Print Page - de-tag

Title: de-tag
Post by: newdep on March 07, 2004, 04:02:20 AM

Hello All,

Anyone tried to build a html de-tagger from string/buffer?

Norman.

Title:
Post by: Lutz on March 07, 2004, 08:12:13 AM

Try this:

Code Select Expand

(define (strip-html buff)
    (set 'page '())
    (dolist (lne (parse buff "rn|n" 0))
        (push (replace "<.+?>" lne " " 0) page))
    (join (reverse page) "n"))

(strip-html (get-url "http://newlisp.org"))
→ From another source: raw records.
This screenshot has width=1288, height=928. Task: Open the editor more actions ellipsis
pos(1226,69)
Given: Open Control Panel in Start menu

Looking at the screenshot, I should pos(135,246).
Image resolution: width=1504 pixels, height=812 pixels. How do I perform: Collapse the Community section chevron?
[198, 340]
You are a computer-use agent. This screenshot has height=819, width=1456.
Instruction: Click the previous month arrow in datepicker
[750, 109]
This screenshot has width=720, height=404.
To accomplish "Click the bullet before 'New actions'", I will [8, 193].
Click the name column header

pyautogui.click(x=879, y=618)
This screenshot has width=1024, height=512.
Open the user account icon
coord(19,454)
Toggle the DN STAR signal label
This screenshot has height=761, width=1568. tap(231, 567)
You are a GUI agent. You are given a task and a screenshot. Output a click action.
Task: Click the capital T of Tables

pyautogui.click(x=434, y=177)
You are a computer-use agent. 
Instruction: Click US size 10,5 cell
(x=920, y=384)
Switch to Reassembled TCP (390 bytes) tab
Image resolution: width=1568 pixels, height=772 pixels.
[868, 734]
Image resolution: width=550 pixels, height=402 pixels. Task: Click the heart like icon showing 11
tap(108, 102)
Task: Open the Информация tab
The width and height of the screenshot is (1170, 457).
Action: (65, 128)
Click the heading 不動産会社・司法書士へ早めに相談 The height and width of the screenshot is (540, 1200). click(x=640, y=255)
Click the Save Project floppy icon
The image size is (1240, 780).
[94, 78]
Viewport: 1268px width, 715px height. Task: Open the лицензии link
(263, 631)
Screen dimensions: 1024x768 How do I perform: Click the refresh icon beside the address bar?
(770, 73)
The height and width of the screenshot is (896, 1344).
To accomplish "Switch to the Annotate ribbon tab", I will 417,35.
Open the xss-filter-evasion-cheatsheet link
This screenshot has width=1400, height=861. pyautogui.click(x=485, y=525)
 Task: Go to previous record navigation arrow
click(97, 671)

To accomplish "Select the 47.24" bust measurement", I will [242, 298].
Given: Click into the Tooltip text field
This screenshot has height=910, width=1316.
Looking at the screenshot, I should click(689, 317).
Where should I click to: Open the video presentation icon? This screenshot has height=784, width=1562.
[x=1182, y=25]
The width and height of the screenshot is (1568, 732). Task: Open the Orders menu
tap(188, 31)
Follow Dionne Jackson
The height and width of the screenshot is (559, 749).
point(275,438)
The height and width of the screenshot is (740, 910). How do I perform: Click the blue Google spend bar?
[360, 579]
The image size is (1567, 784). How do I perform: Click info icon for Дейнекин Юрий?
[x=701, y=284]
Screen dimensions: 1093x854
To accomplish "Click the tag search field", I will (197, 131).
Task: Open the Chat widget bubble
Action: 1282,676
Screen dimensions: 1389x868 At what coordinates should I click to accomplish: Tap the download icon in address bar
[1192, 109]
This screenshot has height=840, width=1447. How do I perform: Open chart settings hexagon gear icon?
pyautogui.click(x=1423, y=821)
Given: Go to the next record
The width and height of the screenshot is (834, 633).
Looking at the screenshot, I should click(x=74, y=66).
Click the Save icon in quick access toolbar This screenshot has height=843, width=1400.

On smaller buffers (replace "<.+?>" buff " " 0) may be just enough code, but on bigger numbers the line-by-line solution will be much faster.

You may also want to try the 'greedy' option 512 instead of 0 for better/faster results.

Lutz

Title:
Post by: newdep on March 07, 2004, 08:27:10 AM

Thank you lutz, you also answered a small question on a previous post

with the strip-html example.. I always forget to move towards list from string..

I should think more into lists using newlisp :-)

Norman.

Title:
Post by: Lutz on March 07, 2004, 09:07:18 AM

I did some benchmarks (strip-html buff) versus (replace "<.+?>" buff " " 512) and it turns out that the simpler solution without splitting into lines is also the fastest on 'newlisp_manual.html' a 400Kbyte file.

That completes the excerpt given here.